Post-Election Reflection

Ella Trembanis

2024/11/18

Welcome back! Now that the dust has (more or less) settled, I am back on the blog to reflect on my model’s performance on Election Day.

A Tale of Two Models

As a reminder, the following table summarizes the basic characteristics of my two models.

Popular Vote ModelElectoral College Model
Intercept15.8068.105
Index of Consumer Sentiment (C)0.008-0.035
National Poll Average, 1 Week Left (P)0.674-0.033
Candidate Was In Previous Administration (A)-1.358-4.307
Previous Year National Two-Party Vote Share (L)0.074not included
Previous Year State Two-Party Vote Share (V)not included0.6
State Poll Average or Imputed Support, All-Time (S)not included0.425
Prediction for Harris 202451.26% Two-Party Vote Share226 Votes

The first three explanatory variables – C, P, and A, in the table above – are exactly the same across both models. Together, they roughly mirror the three facets of Abramowitz’s Time for Change model: a measure of economic performance, a survey of public opinion, and an indicator of incumbency status.

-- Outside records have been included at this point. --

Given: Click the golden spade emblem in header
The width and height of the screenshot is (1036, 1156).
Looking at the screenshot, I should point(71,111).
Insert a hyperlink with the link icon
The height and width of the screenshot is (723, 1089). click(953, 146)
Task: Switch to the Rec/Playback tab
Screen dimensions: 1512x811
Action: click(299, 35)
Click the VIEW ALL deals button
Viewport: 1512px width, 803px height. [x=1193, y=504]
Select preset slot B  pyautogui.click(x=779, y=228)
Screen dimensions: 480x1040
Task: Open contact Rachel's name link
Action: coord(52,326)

The models are differentiated by the final two components: lagged vote share and state-level polling. My goal was to make the models as similar as possible, so both incorporate a measure of previous year Democratic two-party vote share, but the popular vote model only uses the national result (L), while the electoral college model uses state results (V). S, an all-time state-level polling average, is the only variable with no equivalent in the popular vote regression. Since polls are not – or were not, at the time that I finalized the prediction – available in all states, S also has some internal inconsistencies, as “missing” states were populated by applying their deviation from the national popular vote in 2020 to P, the most recent national polling average from 538.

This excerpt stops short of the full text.